The Cost of Preemptive Deals - craigcannon
https://blog.ycombinator.com/the-cost-of-preemptive-deals/
======
sethbannon
This post doesn't mention what is perhaps the greatest benefit for founders of
accepting a preemptive offer from an existing investor: getting a known and
trusted person on the board.

At the Series A and later, founders typically have to give up a board seat in
financing rounds. This is no bueno, because it means they're giving up control
of the company. Board members are hard to get rid of, can often veto big
moves, and after a certain point can even fire the founder CEO.

Ensuring only extremely trusted, founder friendly, values aligned people make
it on to the board should be a top priority of every startup founder.

By accepting a preemptive offer from an investor the founders have worked with
directly for months/years, the founders are limiting the risk of having the
wrong people on the board.

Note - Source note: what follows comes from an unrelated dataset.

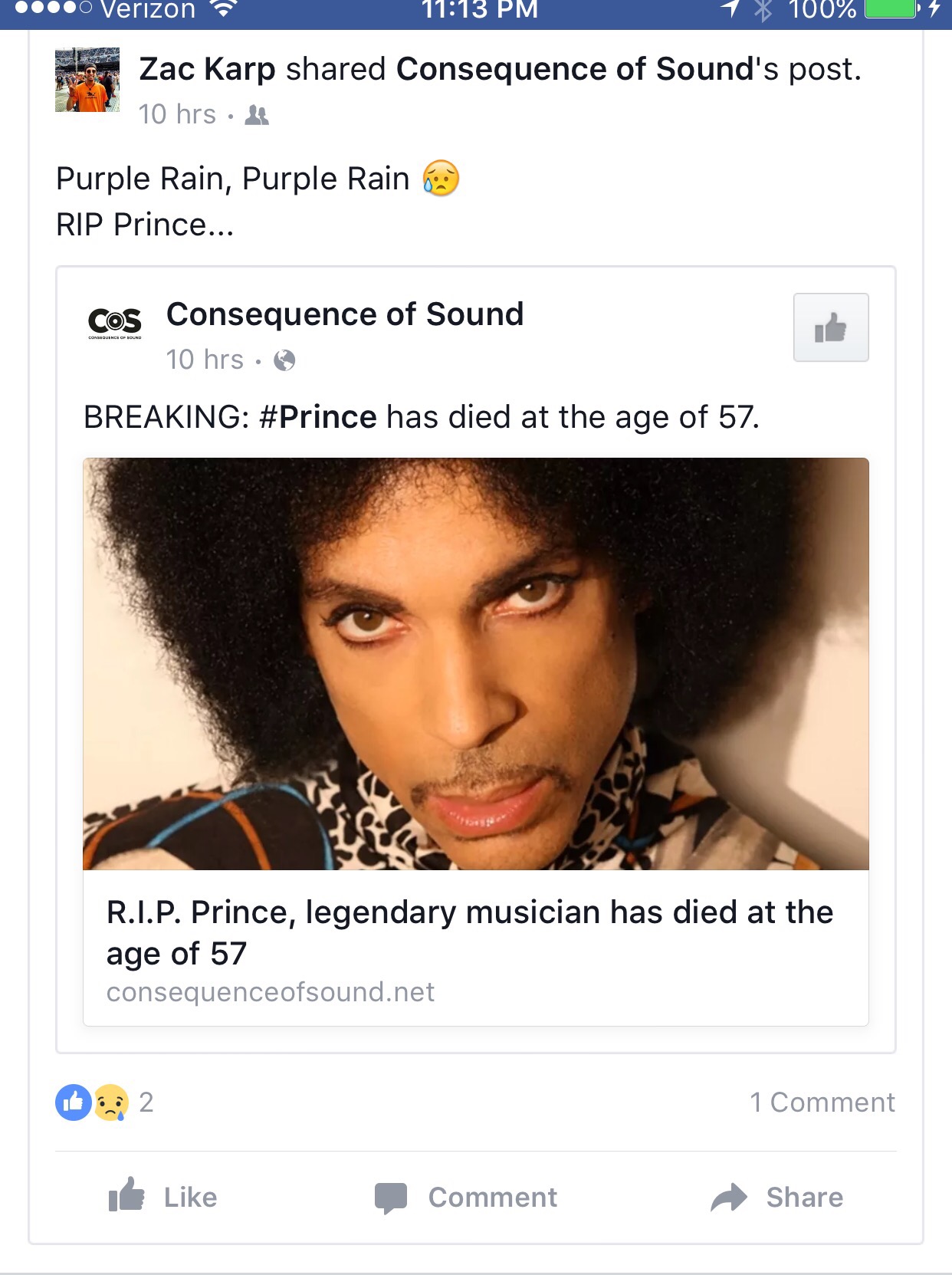
Task: Tap the Share arrow icon
Action: coord(728,1197)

Founders can, of course, run reference checks with
other founders on new investors, to try to gauge how they would act as board
members, but there's no stand in for direct experience working with an
investor.

Given that the most important things to optimize for during later stage
financings are ownership and control, it makes sense that founders might trade
some ownership to have more certainty about the control situation.

------
antognini
> ...we looked at 120 US Series A rounds...

> ...on average, founders taking preemptive offers are taking ~1.4% more
> dilution for less money.

Is this finding statistically significant? It's unclear what the standard
deviation in the distribution of dilutions is, but if it's less than ~7.7% or
so then this would be less than a 2 sigma result. Granted, given that their
prior was that this should have gone the other way, that would increase the
statistical significance of the result. I really have no idea what this
distribution looks like, though.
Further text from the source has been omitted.